Reading passage —
----

AudioMind v3: The AI Podcast Studio
AudioMind turns a single sentence into a fully-produced podcast. It handles scripting, ElevenLabs voice narration, AI background music, and server-side audio mixing — all from one Manus command.
No setup required. The public shared backend works out of the box. Just install and start creating.
Quick Start
Install:
clawhub install audiomind
Use immediately (no configuration needed):
"Use AudioMind to create a 3-minute podcast about the future of AI agents."
That's it. AudioMind uses the public shared backend by default — 20 free generations per month, no API key required.
Configuration
| Variable | Required | Description |
|---|---|---|
AUDIOMIND_BACKEND_URL | Optional | Your own Vercel backend URL. Defaults to the public shared backend. |
AUDIOMIND_API_KEY | Optional | Pro API key for unlimited generations. Get one at the landing page. |
Free Tier (default): 20 generations/month tracked by IP. No configuration needed.
Pro Tier: Set AUDIOMIND_API_KEY with your Pro key for unlimited access.
Self-hosted: Deploy your own backend from github.com/wells1137/audiomind-backend and set AUDIOMIND_BACKEND_URL to your instance.
How It Works
When you ask Manus to create a podcast, the agent performs these steps automatically:
-
Write Script — The agent uses its built-in LLM to write a structured podcast script based on your topic and desired length.
-
Generate Narration —
POST {BACKEND_URL}/api/workflow/generate_ttswith the script. Returns MP3 audio narrated by an ElevenLabs voice. -
Generate Music —
POST {BACKEND_URL}/api/workflow/generate_musicwith a mood/style prompt. Returns a background music MP3. -
Upload Audio — The agent uploads both MP3 files using
manus-upload-fileto obtain public URLs for the mixing step. -
Mix Final Audio —
POST {BACKEND_URL}/api/workflow/mix_audiowith{ narration_url, music_url }. The backend mixes them with proper levels using ffmpeg and returns the final podcast MP3. -
Deliver — The agent saves and presents the finished podcast to you.
Example Prompts
- "Create a 5-minute podcast about the history of jazz with a smooth jazz background."
- "Make a daily news briefing about AI developments, formal tone, upbeat intro music."
- "Generate a meditation podcast, 10 minutes, calm narration, ambient soundscape."
- "Produce a tech explainer on quantum computing for a general audience."
Security
All API keys (ElevenLabs) are stored server-side. The skill file contains zero credentials. This architecture passes VirusTotal and ClawHub security scans. See the GitHub repo for the full backend source code.
Changelog
v3.3.0 — Removed local tools/start_server.sh entirely (not needed in v3 architecture). Declared FAL_KEY as optional env. Resolves all OpenClaw metadata inconsistency warnings.
v3.1.0 — Zero-config install. Public shared backend is now the default. No AUDIOMIND_BACKEND_URL setup required for free tier users.
v3.0.1 — Added openclaw.requires metadata to declare env vars and trusted network endpoints. Resolves OpenClaw security scanner warning.
v3.0.0 — Full architecture rewrite. All commercial logic moved to Vercel backend. ElevenLabs API keys are now server-side only. Passes VirusTotal security scan.

----

Work required — According to the AudioMind page, how many free generations per month does the public shared backend allow? You can ignore the listing.

Records provided —
----

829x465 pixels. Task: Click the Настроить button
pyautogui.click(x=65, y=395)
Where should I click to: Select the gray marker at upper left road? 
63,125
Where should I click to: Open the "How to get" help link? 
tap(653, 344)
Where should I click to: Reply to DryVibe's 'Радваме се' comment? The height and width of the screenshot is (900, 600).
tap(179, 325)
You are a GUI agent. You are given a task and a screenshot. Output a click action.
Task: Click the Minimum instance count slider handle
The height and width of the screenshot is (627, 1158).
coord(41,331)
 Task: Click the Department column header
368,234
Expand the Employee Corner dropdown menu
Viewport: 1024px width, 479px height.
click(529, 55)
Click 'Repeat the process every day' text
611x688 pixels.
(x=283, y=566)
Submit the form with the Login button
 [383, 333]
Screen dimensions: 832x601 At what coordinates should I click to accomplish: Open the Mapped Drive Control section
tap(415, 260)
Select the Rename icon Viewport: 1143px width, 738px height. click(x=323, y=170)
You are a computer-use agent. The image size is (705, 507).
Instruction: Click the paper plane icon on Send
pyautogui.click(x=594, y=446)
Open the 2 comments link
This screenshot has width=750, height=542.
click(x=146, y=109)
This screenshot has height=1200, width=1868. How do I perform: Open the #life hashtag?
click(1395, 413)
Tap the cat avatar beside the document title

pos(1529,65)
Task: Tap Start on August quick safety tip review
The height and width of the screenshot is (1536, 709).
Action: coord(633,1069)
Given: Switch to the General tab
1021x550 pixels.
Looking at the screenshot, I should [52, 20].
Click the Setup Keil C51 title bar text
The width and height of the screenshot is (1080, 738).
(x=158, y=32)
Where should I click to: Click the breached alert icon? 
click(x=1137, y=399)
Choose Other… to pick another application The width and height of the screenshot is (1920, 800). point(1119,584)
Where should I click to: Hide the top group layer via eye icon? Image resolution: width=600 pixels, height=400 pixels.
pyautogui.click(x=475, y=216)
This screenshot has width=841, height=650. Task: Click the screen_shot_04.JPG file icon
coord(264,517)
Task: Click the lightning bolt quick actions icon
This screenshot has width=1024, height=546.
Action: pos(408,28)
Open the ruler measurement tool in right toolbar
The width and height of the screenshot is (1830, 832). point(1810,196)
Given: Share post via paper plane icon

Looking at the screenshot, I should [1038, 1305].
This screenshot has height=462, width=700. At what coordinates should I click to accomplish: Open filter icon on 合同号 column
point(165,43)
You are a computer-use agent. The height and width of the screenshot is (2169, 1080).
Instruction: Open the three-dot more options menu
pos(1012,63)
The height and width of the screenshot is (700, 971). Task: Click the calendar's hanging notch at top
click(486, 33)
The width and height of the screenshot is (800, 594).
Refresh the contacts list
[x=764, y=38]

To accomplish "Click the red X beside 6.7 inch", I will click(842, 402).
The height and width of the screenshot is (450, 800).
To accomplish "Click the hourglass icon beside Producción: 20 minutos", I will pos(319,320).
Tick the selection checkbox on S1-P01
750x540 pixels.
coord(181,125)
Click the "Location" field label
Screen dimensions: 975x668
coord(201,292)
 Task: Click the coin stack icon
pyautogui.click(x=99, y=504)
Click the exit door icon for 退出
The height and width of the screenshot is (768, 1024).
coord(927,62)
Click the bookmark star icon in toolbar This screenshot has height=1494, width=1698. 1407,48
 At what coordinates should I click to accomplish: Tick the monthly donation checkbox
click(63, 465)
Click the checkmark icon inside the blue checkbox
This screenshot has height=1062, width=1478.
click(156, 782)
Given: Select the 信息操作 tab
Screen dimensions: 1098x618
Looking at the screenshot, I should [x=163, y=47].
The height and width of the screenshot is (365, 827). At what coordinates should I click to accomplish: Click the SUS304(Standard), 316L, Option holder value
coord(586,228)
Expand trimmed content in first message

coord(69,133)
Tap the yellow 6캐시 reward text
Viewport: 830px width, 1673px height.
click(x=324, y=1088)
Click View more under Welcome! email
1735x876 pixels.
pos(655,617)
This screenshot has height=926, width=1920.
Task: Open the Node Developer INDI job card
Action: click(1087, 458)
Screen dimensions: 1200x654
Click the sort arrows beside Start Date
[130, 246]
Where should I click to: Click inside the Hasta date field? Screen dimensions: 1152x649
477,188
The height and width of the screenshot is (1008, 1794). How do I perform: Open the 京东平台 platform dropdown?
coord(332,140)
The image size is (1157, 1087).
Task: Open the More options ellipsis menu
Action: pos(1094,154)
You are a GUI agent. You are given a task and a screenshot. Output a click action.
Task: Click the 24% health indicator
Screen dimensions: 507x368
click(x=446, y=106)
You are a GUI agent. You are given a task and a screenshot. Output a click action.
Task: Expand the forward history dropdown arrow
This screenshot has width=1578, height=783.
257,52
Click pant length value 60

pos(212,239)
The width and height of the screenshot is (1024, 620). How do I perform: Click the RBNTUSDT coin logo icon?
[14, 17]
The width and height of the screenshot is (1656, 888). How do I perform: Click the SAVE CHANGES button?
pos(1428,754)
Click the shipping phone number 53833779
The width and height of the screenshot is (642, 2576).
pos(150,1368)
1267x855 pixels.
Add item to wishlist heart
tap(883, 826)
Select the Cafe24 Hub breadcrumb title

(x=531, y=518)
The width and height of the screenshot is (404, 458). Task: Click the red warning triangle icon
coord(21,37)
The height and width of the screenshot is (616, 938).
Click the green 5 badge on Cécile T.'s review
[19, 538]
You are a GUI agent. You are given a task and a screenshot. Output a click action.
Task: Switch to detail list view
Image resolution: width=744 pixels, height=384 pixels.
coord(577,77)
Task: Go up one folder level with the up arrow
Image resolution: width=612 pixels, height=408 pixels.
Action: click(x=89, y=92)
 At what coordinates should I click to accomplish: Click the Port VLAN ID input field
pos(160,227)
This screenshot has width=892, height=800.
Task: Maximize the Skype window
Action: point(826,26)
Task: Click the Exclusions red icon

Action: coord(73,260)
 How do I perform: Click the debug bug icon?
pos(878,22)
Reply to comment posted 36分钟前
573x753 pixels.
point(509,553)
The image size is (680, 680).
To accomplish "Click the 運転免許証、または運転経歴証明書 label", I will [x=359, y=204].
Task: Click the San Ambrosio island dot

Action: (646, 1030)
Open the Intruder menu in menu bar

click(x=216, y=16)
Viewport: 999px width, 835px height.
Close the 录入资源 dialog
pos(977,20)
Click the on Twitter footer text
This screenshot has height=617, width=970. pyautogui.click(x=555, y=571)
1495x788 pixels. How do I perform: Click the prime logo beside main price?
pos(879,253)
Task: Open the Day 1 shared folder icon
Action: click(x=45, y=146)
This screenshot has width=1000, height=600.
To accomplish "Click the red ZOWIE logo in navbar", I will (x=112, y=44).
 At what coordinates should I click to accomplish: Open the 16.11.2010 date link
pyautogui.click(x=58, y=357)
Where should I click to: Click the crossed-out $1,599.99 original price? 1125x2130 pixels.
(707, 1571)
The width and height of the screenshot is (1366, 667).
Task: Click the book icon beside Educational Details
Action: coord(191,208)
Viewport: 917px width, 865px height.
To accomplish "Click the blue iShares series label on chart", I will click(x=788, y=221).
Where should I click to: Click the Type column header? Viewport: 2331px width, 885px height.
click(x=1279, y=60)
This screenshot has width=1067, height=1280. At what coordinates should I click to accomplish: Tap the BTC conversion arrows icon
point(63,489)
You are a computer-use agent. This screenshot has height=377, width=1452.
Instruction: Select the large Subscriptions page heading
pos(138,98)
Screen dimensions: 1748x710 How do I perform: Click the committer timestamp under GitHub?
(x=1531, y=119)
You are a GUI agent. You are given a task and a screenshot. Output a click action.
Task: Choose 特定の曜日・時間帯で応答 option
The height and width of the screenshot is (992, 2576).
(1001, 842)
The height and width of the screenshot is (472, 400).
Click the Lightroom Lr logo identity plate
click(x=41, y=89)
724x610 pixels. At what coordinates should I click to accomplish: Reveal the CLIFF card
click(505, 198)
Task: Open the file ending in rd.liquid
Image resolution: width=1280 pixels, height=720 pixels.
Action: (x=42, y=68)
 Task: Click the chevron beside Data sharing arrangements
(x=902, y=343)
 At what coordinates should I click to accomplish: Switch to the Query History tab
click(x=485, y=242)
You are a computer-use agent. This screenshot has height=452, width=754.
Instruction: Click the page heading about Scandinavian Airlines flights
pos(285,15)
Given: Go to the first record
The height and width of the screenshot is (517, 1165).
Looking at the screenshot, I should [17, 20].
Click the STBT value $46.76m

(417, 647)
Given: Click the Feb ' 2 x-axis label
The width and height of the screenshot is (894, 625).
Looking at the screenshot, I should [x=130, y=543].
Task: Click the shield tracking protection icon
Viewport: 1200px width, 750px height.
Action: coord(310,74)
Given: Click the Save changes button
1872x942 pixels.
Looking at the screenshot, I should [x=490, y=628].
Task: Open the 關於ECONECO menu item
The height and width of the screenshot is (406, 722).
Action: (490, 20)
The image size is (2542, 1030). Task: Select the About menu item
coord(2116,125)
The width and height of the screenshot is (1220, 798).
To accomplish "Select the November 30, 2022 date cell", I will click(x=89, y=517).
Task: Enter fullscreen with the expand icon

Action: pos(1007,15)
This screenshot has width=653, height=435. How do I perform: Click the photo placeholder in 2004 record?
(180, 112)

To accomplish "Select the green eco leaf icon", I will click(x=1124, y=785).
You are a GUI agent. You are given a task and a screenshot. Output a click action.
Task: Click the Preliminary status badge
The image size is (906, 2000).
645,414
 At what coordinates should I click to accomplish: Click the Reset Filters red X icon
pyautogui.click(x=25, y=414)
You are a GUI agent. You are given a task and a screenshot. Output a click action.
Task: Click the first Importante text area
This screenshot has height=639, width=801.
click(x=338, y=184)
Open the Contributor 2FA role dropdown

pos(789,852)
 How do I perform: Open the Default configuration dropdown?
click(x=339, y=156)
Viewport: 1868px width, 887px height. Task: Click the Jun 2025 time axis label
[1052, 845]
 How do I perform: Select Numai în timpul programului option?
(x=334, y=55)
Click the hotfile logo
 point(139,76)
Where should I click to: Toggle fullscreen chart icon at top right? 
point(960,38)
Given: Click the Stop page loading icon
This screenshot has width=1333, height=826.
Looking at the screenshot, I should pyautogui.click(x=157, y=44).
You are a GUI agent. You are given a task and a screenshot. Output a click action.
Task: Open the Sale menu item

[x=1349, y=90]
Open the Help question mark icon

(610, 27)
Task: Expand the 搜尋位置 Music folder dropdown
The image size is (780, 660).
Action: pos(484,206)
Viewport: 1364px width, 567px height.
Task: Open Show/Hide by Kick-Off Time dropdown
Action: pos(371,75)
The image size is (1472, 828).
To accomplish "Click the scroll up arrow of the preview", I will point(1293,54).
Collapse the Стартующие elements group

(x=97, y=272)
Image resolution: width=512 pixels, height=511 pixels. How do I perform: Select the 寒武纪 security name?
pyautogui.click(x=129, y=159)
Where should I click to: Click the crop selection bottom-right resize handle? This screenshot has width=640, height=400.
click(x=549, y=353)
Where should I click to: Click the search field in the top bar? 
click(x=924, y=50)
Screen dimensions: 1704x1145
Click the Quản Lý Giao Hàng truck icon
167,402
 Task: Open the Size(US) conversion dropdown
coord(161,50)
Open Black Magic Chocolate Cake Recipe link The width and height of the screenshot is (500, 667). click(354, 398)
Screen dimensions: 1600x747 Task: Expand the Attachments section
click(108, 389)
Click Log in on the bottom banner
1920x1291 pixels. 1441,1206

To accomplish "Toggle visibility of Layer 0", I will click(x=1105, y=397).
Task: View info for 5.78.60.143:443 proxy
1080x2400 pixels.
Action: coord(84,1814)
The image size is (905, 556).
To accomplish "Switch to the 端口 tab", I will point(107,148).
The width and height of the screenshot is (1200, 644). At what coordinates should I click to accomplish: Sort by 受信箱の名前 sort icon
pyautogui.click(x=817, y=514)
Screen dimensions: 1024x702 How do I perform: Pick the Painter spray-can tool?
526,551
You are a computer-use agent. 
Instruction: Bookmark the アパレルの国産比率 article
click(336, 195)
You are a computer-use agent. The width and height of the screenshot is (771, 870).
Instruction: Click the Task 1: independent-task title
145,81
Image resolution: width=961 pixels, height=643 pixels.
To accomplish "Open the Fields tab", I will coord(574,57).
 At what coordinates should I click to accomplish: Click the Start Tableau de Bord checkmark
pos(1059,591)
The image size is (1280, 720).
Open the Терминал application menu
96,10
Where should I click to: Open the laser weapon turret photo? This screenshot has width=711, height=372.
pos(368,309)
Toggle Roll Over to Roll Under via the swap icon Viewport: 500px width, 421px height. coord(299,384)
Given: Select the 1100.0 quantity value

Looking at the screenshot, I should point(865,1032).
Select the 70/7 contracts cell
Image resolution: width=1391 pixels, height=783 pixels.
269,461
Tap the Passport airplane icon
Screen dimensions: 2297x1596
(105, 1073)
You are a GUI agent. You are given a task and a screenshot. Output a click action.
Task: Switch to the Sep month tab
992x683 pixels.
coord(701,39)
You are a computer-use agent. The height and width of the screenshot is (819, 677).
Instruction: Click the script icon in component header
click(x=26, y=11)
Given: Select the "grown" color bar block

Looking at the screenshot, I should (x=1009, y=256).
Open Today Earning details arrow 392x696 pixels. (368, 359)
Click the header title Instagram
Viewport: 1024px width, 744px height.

----

Response to this exercise — 20 generations per month.